**DATA FOR THE TASK**
★ ★ ★ ★ ★

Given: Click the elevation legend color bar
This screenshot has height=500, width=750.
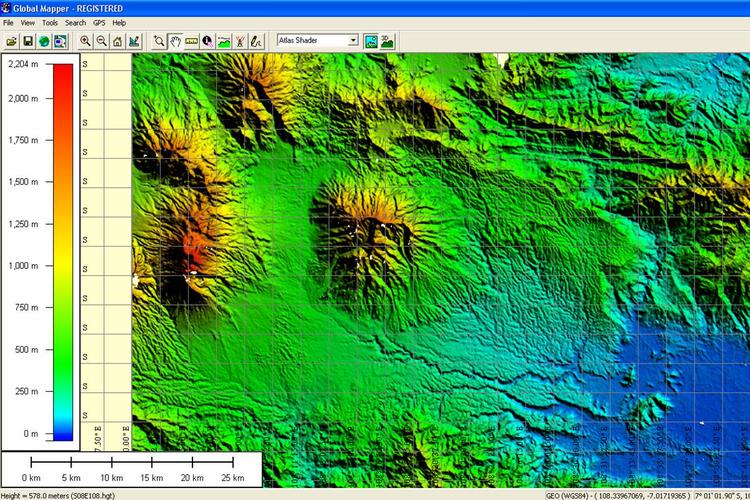Looking at the screenshot, I should click(62, 250).
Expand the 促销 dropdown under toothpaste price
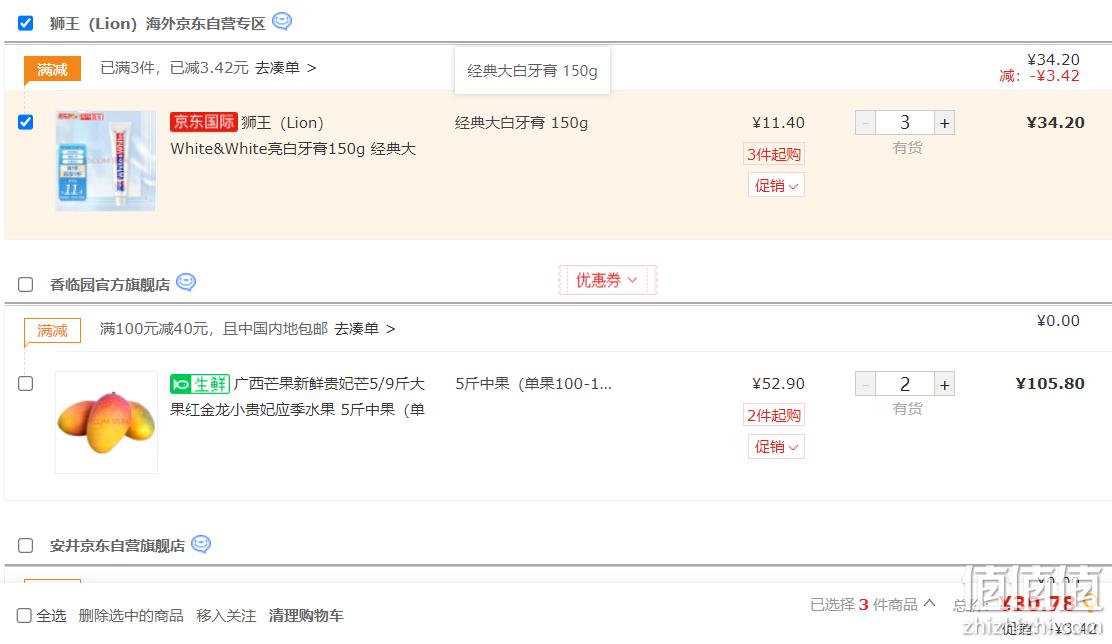 pos(776,186)
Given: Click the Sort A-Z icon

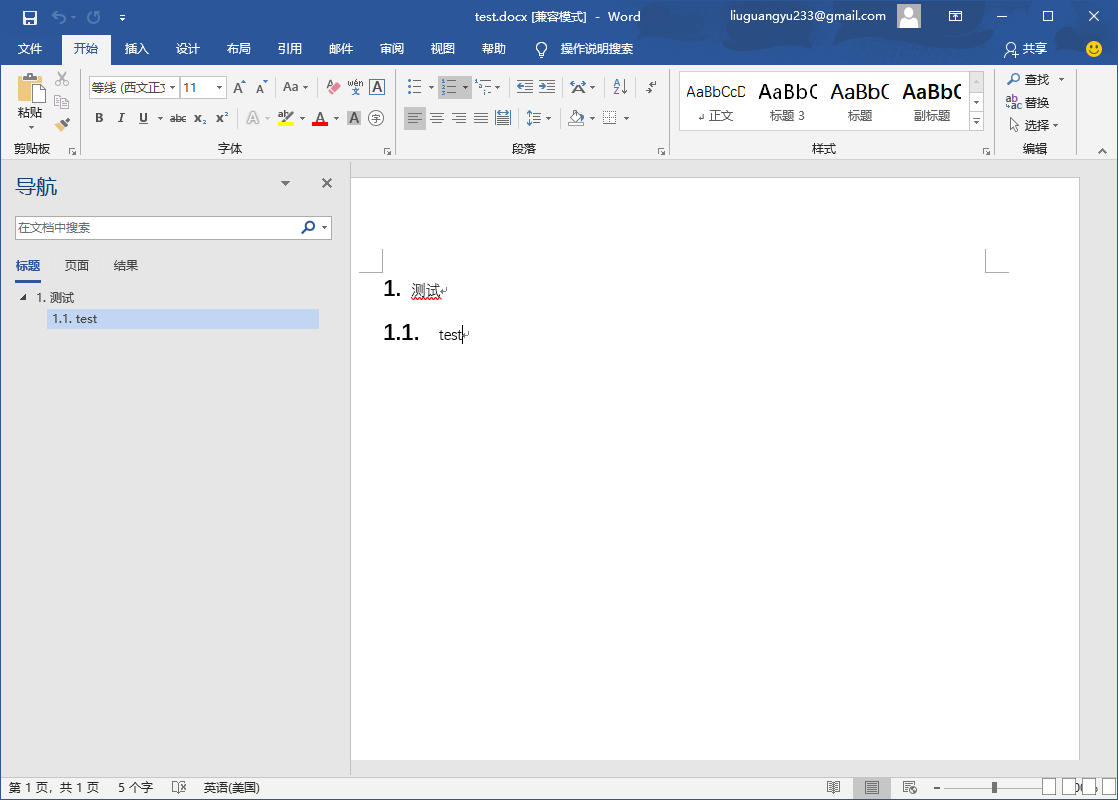Looking at the screenshot, I should pos(619,88).
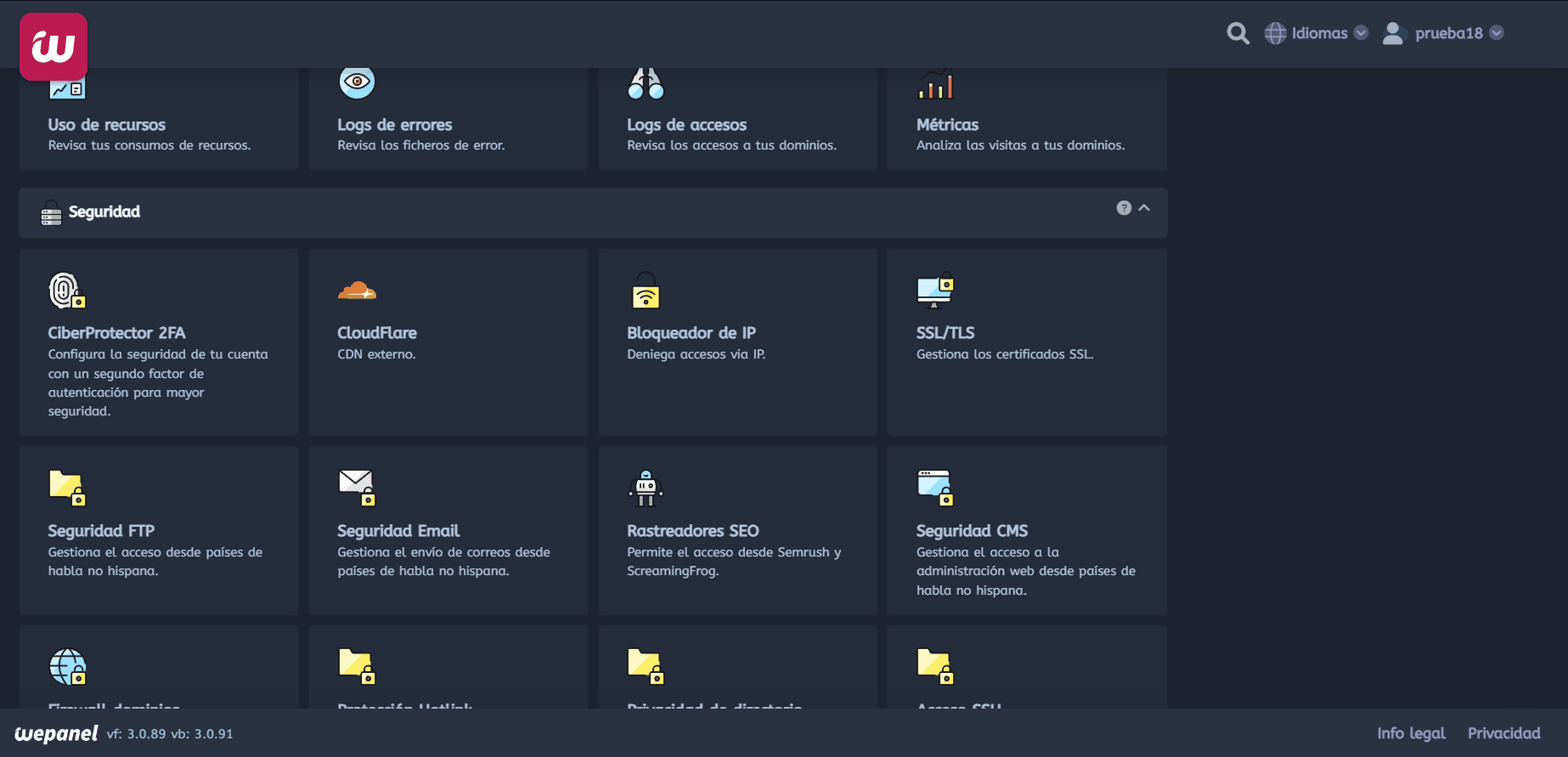Click the Logs de errores eye icon
Viewport: 1568px width, 757px height.
tap(357, 82)
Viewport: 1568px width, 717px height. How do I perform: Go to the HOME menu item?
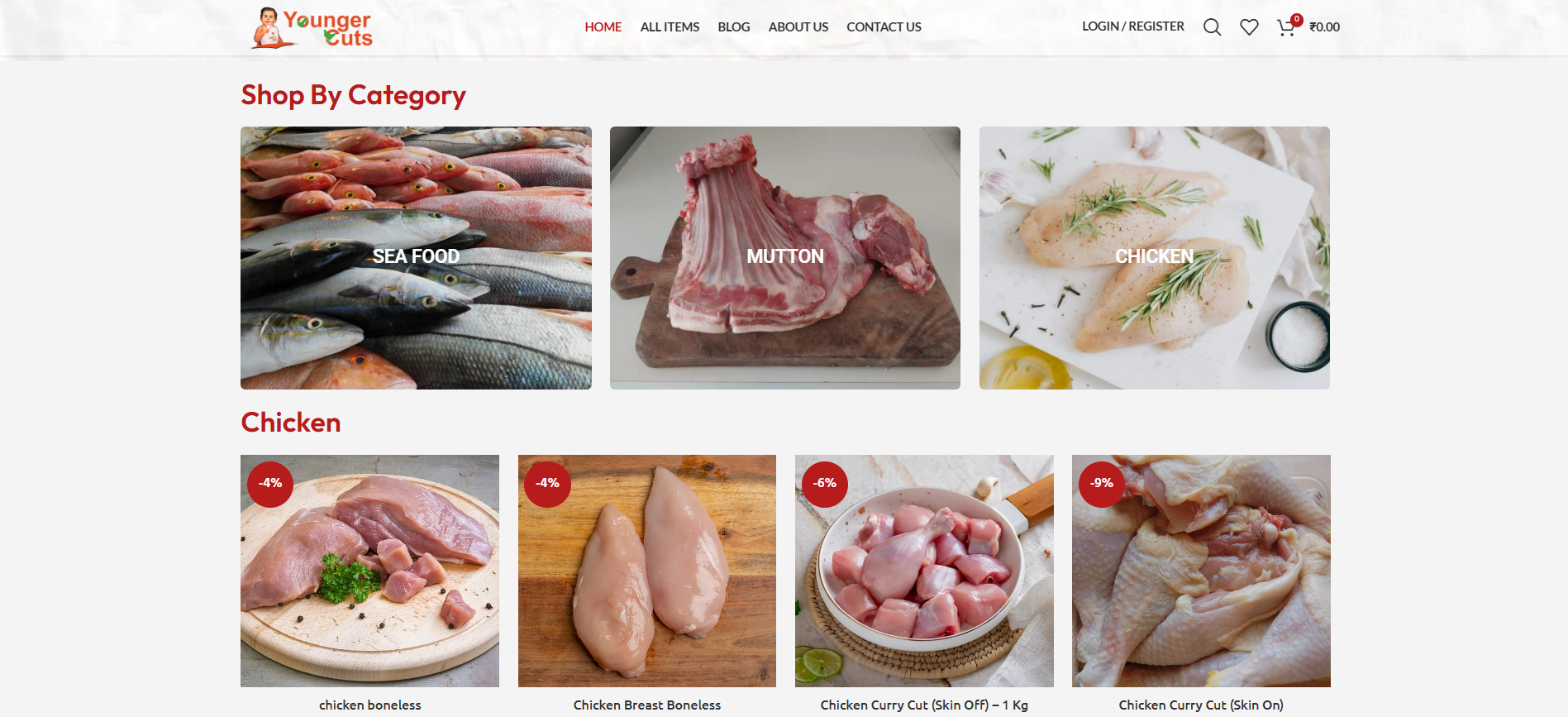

★ ★ ★ ★ ★

Return the records exactly as they stand, and drop every picture.

Given: Click the elevation legend color bar
This screenshot has height=500, width=750.
Looking at the screenshot, I should click(62, 250).
Expand the 促销 dropdown under toothpaste price
 pos(776,186)
Given: Click the Sort A-Z icon

Looking at the screenshot, I should pos(619,88).
Click the Logs de errores eye icon
Viewport: 1568px width, 757px height.
tap(357, 82)
Viewport: 1568px width, 717px height. How do I perform: Go to the HOME menu item?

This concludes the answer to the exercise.